This pursuit is impossible to achieve within the limits of reality, it is beyond the pleasure principle which gives it a deadly aspect, in that it operates without regard for the welfare of Nina’s symbolic identity.  So Lily is all the things Nina wishes she could be but can’t so this brings hatred and resentment to fruition.  Nina must kill her desire in order to free herself from her own psychological symbolic restraints, so she kills the Lily in her mind.

Nina spent most of the film trying desperately to please others to become perfect.  Because of such a sacrifice to her own self-fulfillment, she finally let go and started to please herself, she psychologically, symbolically killed herself, falling into a complete psychotic state.  She didn’t have the mental faculty to properly balance the two opposing sides successfully in her mind, resulting in her losing both sides. 

Nina was 28 and living home with her mother in a dollhouse-type environment, where her mother controlled.  Nina’s desire was to please the mother, to behave and essentially be her mother’s walking and talking doll, to become the phallus and continue to search for her lack.  Human beings seem to be sort of doomed to this particular plight.  You are born and envy the mother, she leaves you alone in the room and you cry, she comes back and you are happy, then your father steals her from you so you begin to loath him and compete for her affection, thus castrating yourself from the only real hope for absolute freedom.  As one gets older one develops a desire to please others to make up for the failure at pleasing the mother.  One must share her symbolically with the world and this can be very undesirable.  But yet one longs for the time before time so to speak, the time before castration, before you unknowingly and naturally gave yourself over to your mother, a time where it is believed true peace could have been had.  We all struggle with this in our lives, some of us become aware of this need and an understanding of our inability to completely correct it, and some of us still struggle with it, to the point that we begin to hate others rather than please them as a way of rejecting our sensitive side, in a society that only wishes to swim with sharks.   
 
Nina’s mother exploited her daughter’s need for her, subconsciously for the most part, she imprisoned her to such a point that when Nina finally broke free and successfully preceded her she couldn’t handle it and she symbolically died on that stage.

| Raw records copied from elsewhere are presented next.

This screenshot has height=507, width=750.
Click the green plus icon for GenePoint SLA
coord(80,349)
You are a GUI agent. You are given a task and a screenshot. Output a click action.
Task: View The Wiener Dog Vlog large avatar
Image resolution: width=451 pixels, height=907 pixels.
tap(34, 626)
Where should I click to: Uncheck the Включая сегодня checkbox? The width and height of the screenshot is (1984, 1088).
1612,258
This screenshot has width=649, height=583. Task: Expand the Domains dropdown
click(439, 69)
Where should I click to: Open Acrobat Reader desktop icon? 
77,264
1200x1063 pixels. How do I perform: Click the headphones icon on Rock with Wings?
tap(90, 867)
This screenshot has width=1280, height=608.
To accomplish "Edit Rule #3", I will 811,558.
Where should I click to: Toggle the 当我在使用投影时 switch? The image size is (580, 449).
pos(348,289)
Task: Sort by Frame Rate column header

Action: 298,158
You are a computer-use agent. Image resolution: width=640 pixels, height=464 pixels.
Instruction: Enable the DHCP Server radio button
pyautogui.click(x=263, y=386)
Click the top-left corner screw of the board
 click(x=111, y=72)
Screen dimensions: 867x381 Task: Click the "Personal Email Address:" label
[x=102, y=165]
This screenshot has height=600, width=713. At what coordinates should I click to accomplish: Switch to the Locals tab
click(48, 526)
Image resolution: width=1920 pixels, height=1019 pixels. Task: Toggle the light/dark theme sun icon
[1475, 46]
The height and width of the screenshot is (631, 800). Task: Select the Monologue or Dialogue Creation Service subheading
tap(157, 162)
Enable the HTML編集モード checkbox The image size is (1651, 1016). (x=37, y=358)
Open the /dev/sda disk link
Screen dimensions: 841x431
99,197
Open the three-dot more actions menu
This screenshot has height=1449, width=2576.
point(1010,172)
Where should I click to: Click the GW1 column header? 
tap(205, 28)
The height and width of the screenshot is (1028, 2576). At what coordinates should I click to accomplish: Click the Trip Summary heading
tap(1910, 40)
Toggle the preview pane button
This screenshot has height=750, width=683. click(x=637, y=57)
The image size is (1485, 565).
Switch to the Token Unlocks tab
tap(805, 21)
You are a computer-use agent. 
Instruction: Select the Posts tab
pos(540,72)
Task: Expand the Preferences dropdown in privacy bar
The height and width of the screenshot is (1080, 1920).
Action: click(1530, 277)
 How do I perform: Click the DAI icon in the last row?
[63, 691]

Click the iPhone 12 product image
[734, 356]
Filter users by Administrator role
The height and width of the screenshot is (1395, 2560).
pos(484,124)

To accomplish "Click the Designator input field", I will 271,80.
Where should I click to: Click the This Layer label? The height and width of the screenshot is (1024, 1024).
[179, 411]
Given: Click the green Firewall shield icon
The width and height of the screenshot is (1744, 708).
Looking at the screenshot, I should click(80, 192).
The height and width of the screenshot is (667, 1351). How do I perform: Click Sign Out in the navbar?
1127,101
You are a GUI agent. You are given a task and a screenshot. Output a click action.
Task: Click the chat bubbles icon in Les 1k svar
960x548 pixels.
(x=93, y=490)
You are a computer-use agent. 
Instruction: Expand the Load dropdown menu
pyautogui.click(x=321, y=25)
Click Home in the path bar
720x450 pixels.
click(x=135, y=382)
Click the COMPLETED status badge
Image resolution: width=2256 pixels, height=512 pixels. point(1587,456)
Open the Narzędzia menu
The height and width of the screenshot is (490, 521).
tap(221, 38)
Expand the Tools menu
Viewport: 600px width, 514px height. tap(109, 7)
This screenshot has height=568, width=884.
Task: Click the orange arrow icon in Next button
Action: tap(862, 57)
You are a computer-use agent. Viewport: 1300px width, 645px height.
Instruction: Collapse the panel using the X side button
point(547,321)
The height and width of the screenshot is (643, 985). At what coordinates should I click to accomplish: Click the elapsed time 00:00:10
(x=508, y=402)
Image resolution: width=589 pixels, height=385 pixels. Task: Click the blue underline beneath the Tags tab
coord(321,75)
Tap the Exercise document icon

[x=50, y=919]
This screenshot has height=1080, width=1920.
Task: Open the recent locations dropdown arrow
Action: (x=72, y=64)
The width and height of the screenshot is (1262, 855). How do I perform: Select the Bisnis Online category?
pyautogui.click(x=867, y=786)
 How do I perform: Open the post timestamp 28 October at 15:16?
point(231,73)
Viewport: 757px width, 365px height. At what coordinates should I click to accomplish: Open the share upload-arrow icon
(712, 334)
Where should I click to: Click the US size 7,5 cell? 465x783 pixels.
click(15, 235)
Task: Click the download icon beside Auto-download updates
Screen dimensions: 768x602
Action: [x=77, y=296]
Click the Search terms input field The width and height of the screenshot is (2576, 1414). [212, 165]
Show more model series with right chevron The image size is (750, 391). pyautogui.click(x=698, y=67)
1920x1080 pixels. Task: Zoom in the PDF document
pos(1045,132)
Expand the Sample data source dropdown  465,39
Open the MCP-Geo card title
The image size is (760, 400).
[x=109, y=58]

The film is tragic as it tells the story of failed enlightenment, the side effect to awaking, the problem of conformity.  The film is expressing to its audience the downside to fulfillment, not to say that its wrong but some people are so far gone that the path to the door that one must open, isn’t for everyone.  Some become tragic figures that can’t escape the symbolic cage of linguistic assignment.  Some remain a prisoner of this for the rest of their days.  Black Swan is about the tragedy of a girl that had all the potential for enlightenment but didn’t have the psychological faculty to sustain it, to operate within it and live beyond symbolic freedom.